高裁が運送など特定業種の登記差し止め命令を取り消し
(バングラデシュ)
ダッカ発
2016年10月06日
高等裁判所はこのほど、4年前に出したサービス産業の特定業種(運送、商社、教育、広告代理店、旅行代理店など)の登記差し止め命令を取り消した。これにより、運送企業などの現地法人設立が可能となったが、法人設立の際には、差し止め命令が出ていた間に外資系企業の出資比率が変更されていることに留意する必要がある。
<外資参入制度と運用にねじれ>
バングラデシュのサービス産業においては、資本比率などの規制はあるものの、外資参入を明確に禁止する制度はない。一方、高等裁判所が2012年4月に、サービス産業の特定業種〔運送(注)、商社、教育、広告代理店、旅行代理店など〕の登記を差し止める命令を出したことで、制度と実際の運用にねじれが生じていた。しかし、2016年3月16日に高裁がこの差し止め命令を取り消す判決を出したため、これらの業種での外資参入が再び可能となった。
発端は、2005年に投資庁(BOI)長官が各省庁に出した指令にある。この指令は、(1)投資額が少ないにもかかわらず、投資優遇措置(長期ビザなど)を利用している、(2)投資優遇措置を受け、バングラデシュで活動する外国人が給与を介して外貨を流出させている、(3)こうした不当な投資や外国人流入がバングラデシュ人の雇用を奪っている、などとして特定のサービス産業への外資参入を規制することが目的だった。しかし、外資規制の効果が上がらなかったため、地元の業界団体がBOIを管轄する商務省を訴え、高裁が登記差し止め命令(指令の執行命令)を出すこととなった。
しかし、外国企業からの差し止め命令取り消しの強い要望を受け、高裁は4年前に出した命令を無効とした。もともと差し止め命令に係る通達などは出されていなかったため、今回の高裁判決に伴う通達は発出されていない。しかし、ジェトロがBOIと商業登記所(RJSC)にヒアリングを行ったところ、各省庁が今回の判決を認識しており、これまで登記ができなかった業種についても登記可能との回答があった。
<運送企業を中心に外国投資が加速か>
登記差し止め命令が出されていた間、該当業種の日系企業の進出は困難だったため、業種を変更したり営業活動ができない駐在員事務所を設立したりして活動を行うしかなかった。

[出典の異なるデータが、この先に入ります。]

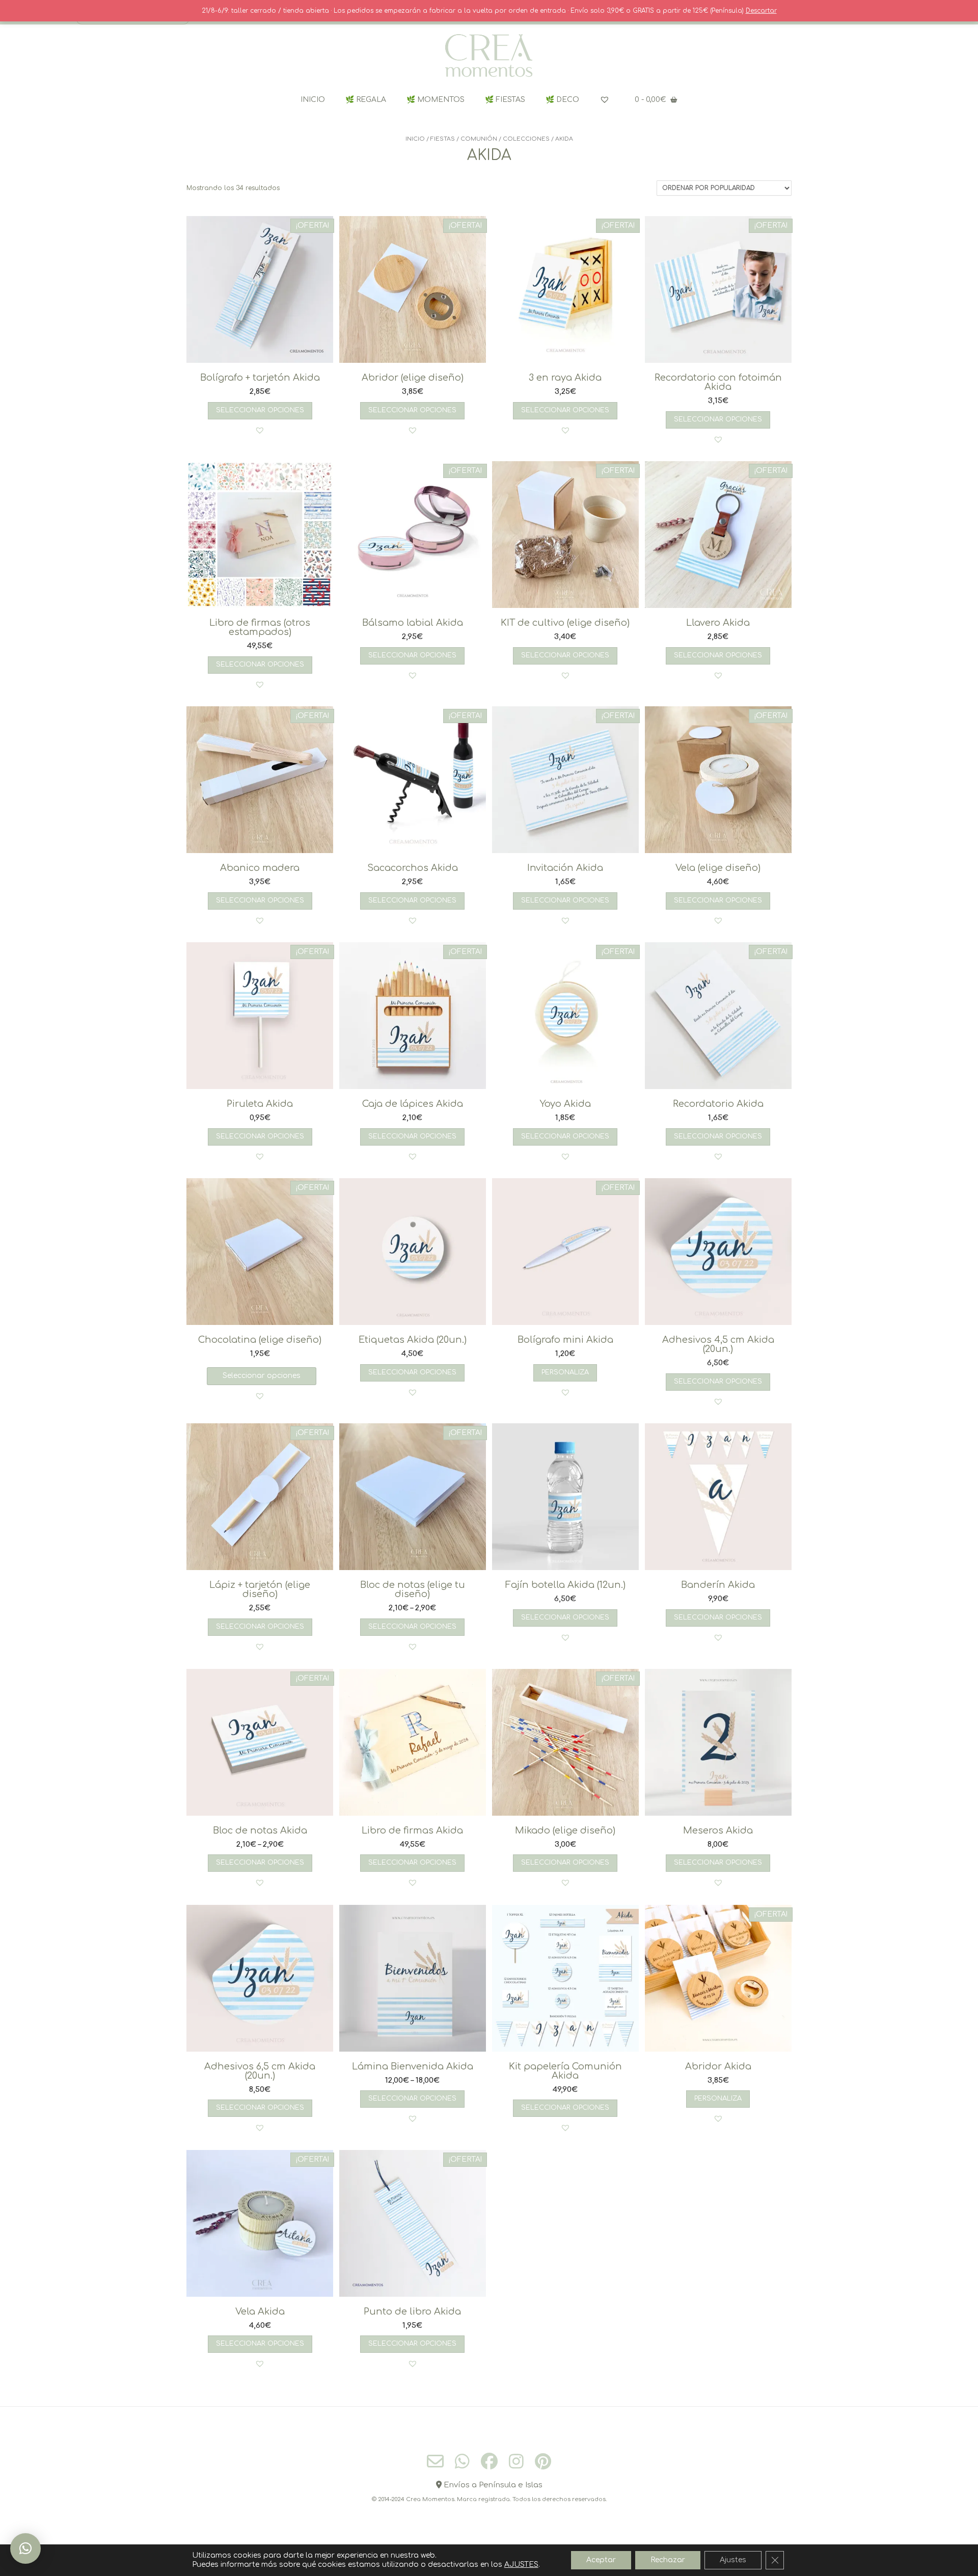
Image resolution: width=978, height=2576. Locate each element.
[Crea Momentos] (489, 56)
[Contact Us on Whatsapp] (462, 2461)
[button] (259, 430)
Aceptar (601, 2560)
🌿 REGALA (365, 99)
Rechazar (667, 2560)
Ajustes (733, 2560)
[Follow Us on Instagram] (516, 2461)
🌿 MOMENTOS (435, 99)
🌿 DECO (562, 99)
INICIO (313, 99)
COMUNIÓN (478, 139)
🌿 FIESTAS (505, 99)
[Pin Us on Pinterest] (543, 2461)
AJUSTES (521, 2564)
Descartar (761, 10)
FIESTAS (442, 139)
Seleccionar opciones (260, 410)
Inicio (415, 139)
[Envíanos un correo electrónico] (435, 2461)
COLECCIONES (526, 139)
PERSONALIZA (565, 1372)
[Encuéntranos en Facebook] (489, 2461)
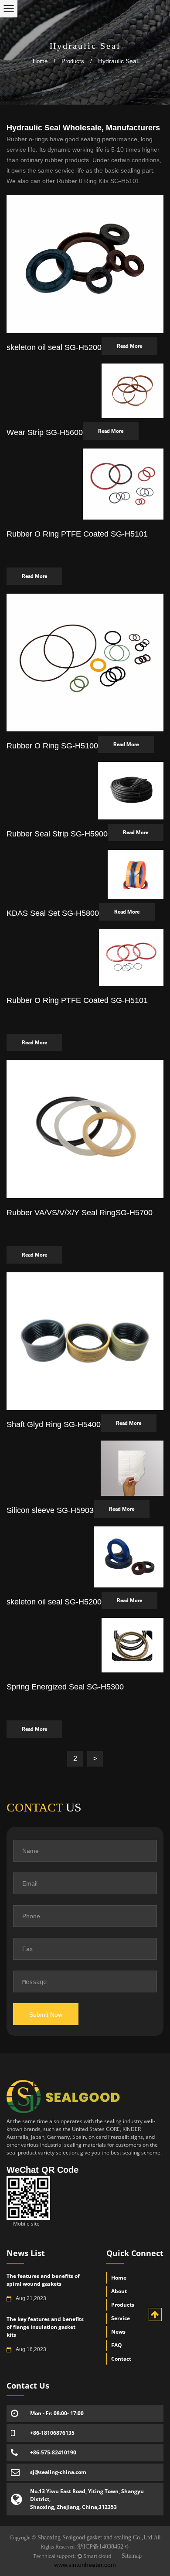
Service (120, 2318)
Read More (129, 346)
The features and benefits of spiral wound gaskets (43, 2279)
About (119, 2291)
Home (40, 61)
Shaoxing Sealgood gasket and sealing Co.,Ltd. (95, 2537)
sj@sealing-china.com (58, 2472)
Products (72, 61)
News (118, 2331)
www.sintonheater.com (85, 2564)
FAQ (116, 2345)
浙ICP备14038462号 (103, 2546)
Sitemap (132, 2555)
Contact (121, 2358)
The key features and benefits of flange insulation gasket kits (45, 2326)
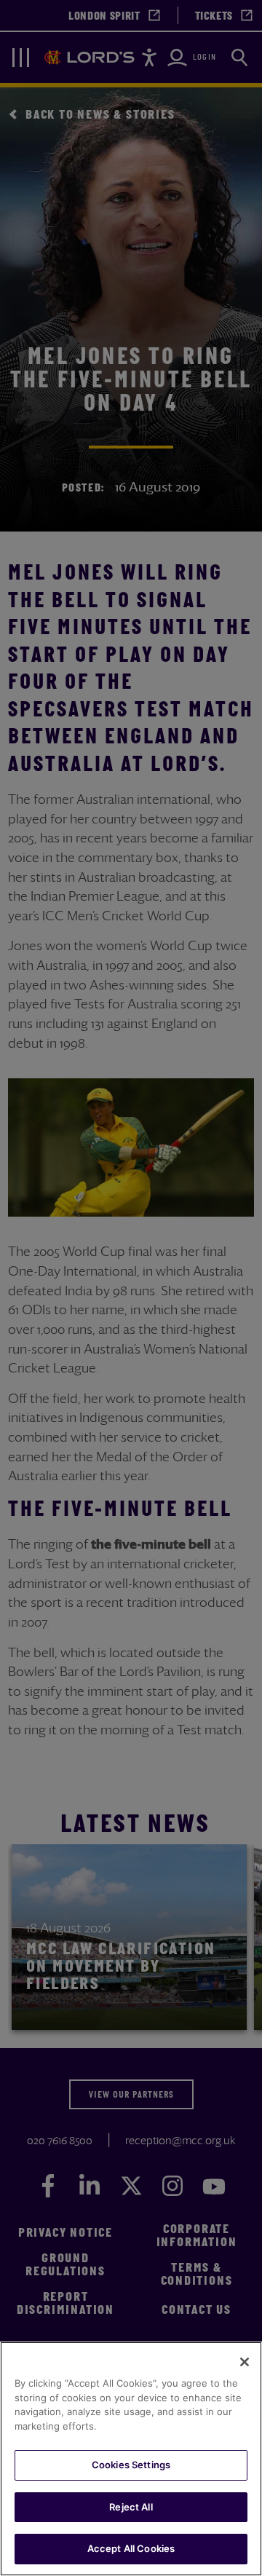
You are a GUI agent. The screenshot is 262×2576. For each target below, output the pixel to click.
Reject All (130, 2507)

特に日系運送企業においては、差し止め命令が出される前に進出していた企業とそれ以降に進出した企業がそれぞれ複数あり、後者は駐在員事務所を設立するにとどまっていた。後者の企業にヒアリングを行ったところ、「既にパートナーとの調整が済んでおり、駐在員事務所としての対応方法を確立した。急いでパートナーとの合弁企業を設立することはリスクもあるため、是が非でもとは考えていないが、再検討する予定だ」としており、駐在員事務所の形態で進出していた運送企業を中心に外国投資が加速することが予想される。
なお、歳入庁(NBR)は2015年に運送業の資本規制に関する通達を出し、外資系の資本比率を改定している。それまでは49%の出資が認められていたが、改定で40%が上限となった。既に40%を超える出資をしている企業がこの通達に準ずる必要があるかについては明記されていないものの、今後登記を予定している企業は留意する必要がある。
(注)運送には陸運、海運、航空貨物輸送が入る。